Speaking on the occasion, Shamsul Haq Memon, Advisor Sindh Coastal Development Authority viewed that achieving integrated coastal management is not a simple task and therefore there is a need to learn from the successful regional experiences in this regard. He stressed on the need for consistency and updating of data contained in the draft document.
The other participants including Abdul Rehman Buzdar, Secretary, Fisheries Department of Balochistan, Riaz Ahmed Wagan, Chief Conservator of Forests, Sindh, Mohammad Moazam Khan, Advisor WWF Pakistan, Fayyaz Rasool, Manager Marine Pollution Control Department, Karachi Port Trust Authority, Commodore Muhammad Naseem, Pakistan Navy, Hussain Baux Bhagat, Conservator, Sindh Wildlife Department, Ahmed Nadeem, Director, Balochistan Coastal Development Authority, Zabardast Khan Bangash, Manager IUCN Balochistan Programme Office and representatives from several other government departments, Federation of Pakistan Chambers of Commerce and Industries, civil society organizations and academia also shared their views on relevant aspects of the proposed handbook.

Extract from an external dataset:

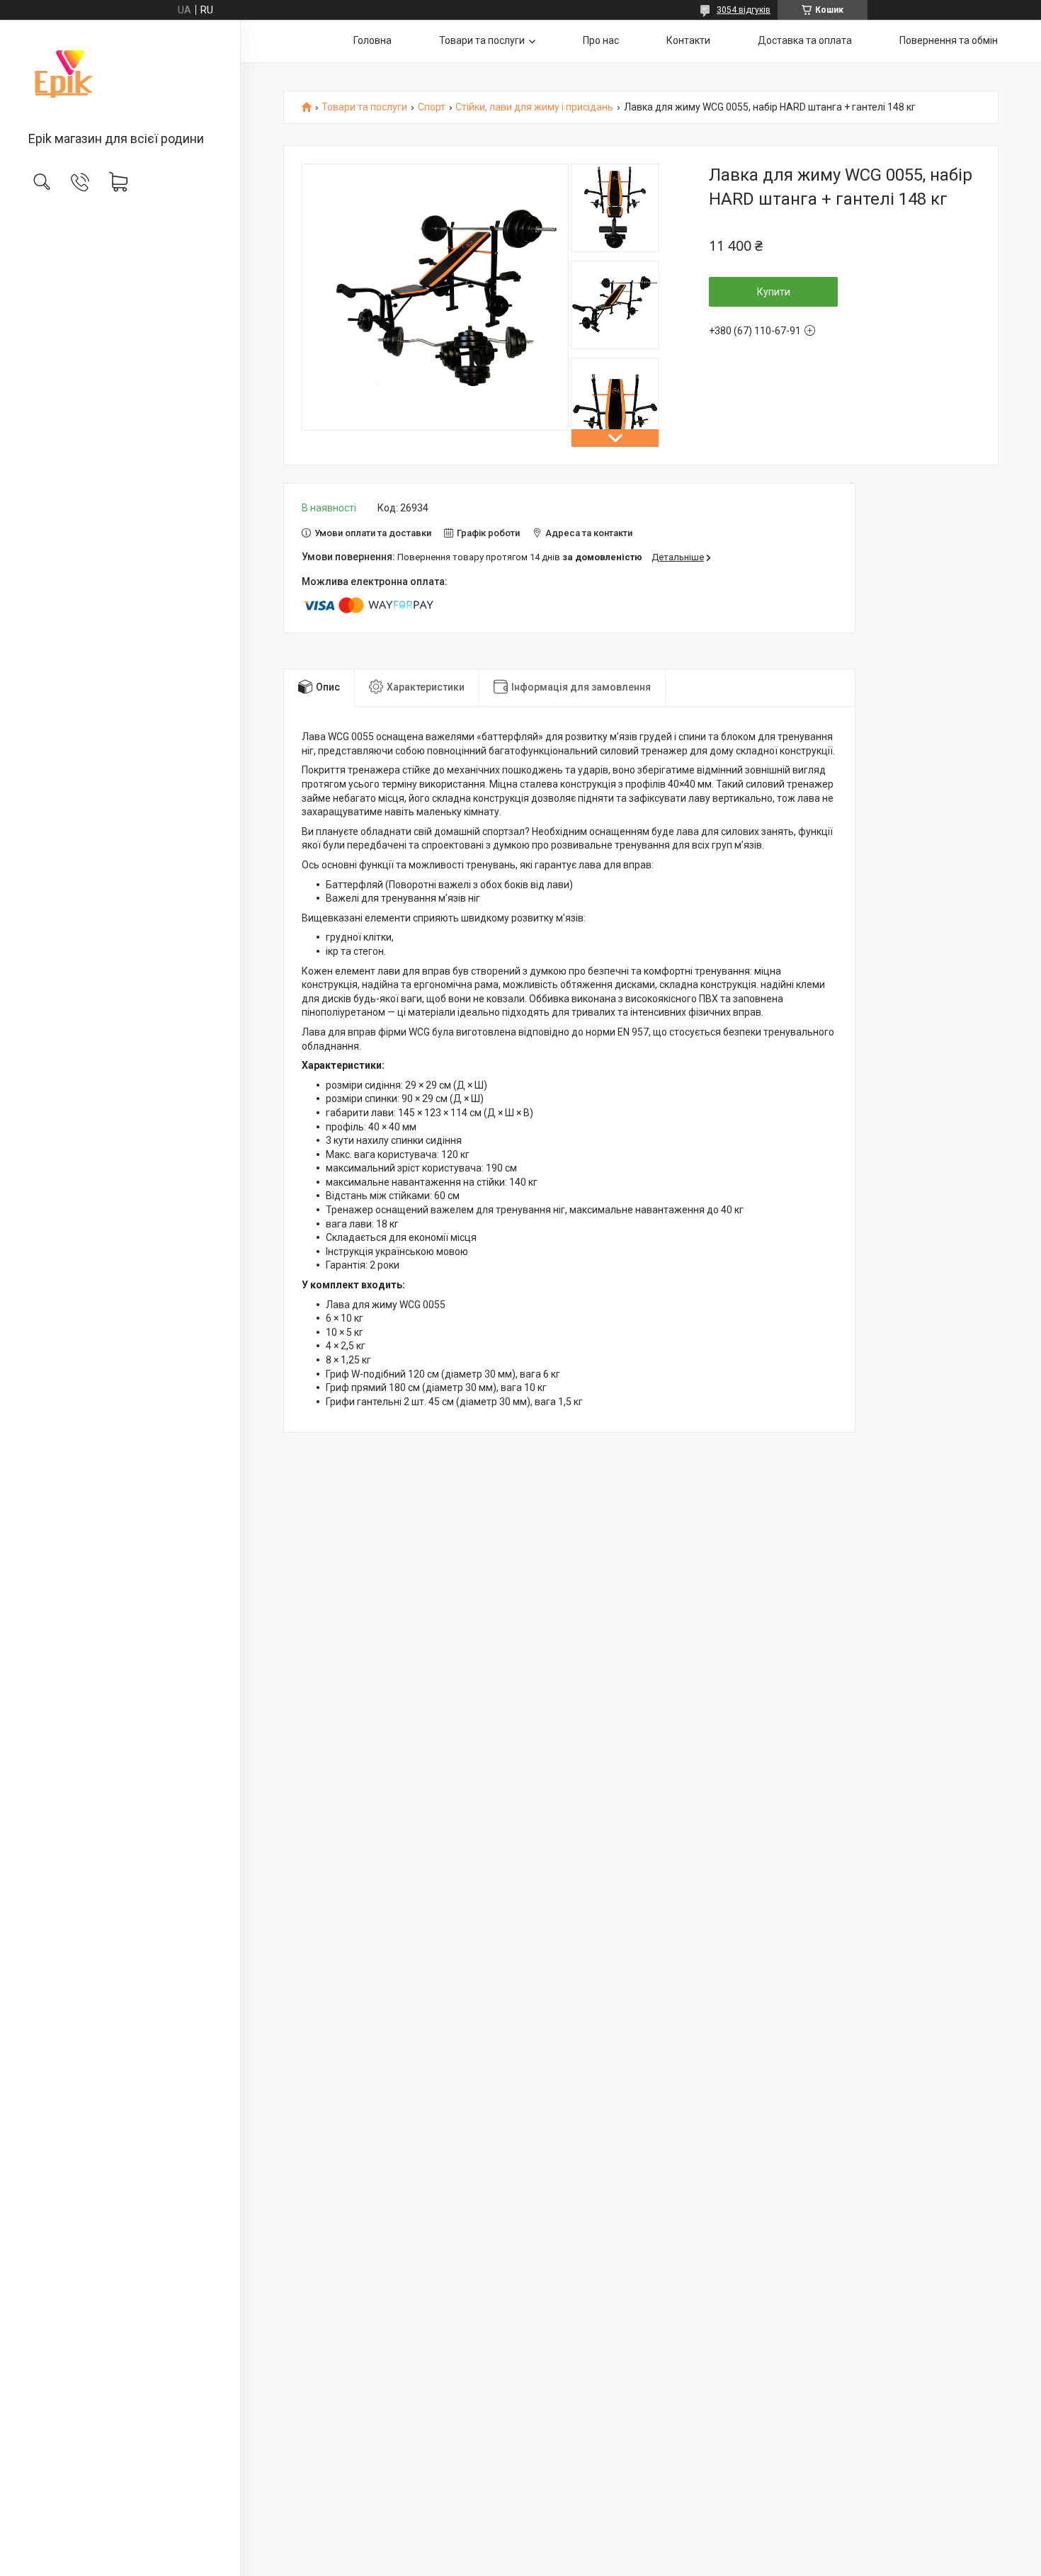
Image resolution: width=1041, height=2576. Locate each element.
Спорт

Speaking on the occasion, Mahmood Akhar Cheema, Acting Country Representative, IUCN Pakistan highlighted that the purpose of this consultation was to compile views of the relevant stakeholders and the input from relevant experts will make it an excellent guide book on coastal areas of Pakistan that will cater the needs of coastal different stakeholders and will foster a better coordination among the coastal stakeholders.
Mangroves for the Future (MFF) Programme are a regional initiative operating in nine countries (Bangladesh, India, Indonesia, Maldives, Pakistan, Seychelles, Sri Lanka, Thailand and Vietnam). MFF aims to strengthen the environmental sustainability of coastal development, and to promote the investment in coastal ecosystem management.